Self-Organizing Maps with Optimized Latent Positions

arXiv cs.LG / 4/16/2026

📰 NewsSignals & Early TrendsIdeas & Deep AnalysisModels & Research

Key Points

  • The paper proposes SOM-OLP, an objective-based self-organizing maps variant that adds a continuous latent position per data point to improve topographic mapping quality while addressing inefficiencies in earlier STVQ-style methods.
  • By deriving a separable surrogate local cost from STVQ’s neighborhood distortion and adding entropy regularization, the authors obtain a block coordinate descent procedure with closed-form updates for assignment probabilities, latent positions, and reference vectors.
  • The optimization is designed to guarantee monotonic non-increase of the objective and to maintain linear per-iteration complexity with respect to both the number of data points and latent nodes.
  • Experiments demonstrate competitive neighborhood preservation and quantization performance on synthetic and digit datasets, with scalability studies on Digits/MNIST and broader evaluation across 16 benchmark datasets showing strong average ranking versus compared methods.

Abstract

Self-Organizing Maps (SOM) are a classical method for unsupervised learning, vector quantization, and topographic mapping of high-dimensional data.
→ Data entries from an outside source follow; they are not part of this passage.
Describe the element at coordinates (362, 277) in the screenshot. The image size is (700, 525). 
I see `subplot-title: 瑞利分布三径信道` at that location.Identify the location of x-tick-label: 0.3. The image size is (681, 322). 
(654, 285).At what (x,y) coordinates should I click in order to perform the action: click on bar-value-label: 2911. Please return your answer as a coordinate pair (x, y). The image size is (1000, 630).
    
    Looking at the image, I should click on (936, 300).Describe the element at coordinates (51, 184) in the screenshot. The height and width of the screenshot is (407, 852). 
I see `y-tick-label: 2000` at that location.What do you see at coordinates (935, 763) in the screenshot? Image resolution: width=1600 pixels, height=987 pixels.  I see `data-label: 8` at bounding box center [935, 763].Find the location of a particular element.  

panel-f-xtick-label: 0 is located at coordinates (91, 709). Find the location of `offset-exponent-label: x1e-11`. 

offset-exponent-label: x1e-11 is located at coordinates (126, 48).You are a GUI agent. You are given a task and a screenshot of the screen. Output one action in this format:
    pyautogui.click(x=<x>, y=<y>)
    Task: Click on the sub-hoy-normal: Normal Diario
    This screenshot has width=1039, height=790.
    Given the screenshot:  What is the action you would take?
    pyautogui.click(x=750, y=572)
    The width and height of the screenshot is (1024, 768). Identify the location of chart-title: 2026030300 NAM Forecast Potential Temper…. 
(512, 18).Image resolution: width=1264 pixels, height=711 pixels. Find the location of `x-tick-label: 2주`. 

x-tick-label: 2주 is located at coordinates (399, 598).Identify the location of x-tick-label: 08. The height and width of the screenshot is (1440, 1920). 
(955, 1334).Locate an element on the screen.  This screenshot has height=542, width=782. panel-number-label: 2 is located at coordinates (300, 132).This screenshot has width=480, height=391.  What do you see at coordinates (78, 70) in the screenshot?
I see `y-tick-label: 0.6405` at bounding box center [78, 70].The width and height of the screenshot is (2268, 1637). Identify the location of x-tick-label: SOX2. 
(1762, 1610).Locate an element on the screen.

However, existing SOM formulations often involve a trade-off between computational efficiency and a clearly defined optimization objective. Objective-based variants such as Soft Topographic Vector Quantization (STVQ) provide a principled formulation, but their neighborhood-coupled computations become expensive as the number of latent nodes increases. In this paper, we propose Self-Organizing Maps with Optimized Latent Positions (SOM-OLP), an objective-based topographic mapping method that introduces a continuous latent position for each data point. Starting from the neighborhood distortion of STVQ, we construct a separable surrogate local cost based on its local quadratic structure and formulate an entropy-regularized objective based on it. This yields a simple block coordinate descent scheme with closed-form updates for assignment probabilities, latent positions, and reference vectors, while guaranteeing monotonic non-increase of the objective and retaining linear per-iteration complexity in the numbers of data points and latent nodes. Experiments on a synthetic saddle manifold, scalability studies on the Digits and MNIST datasets, and 16 benchmark datasets show that SOM-OLP achieves competitive neighborhood preservation and quantization performance, favorable scalability for large numbers of latent nodes and large datasets, and the best average rank among the compared methods on the benchmark datasets.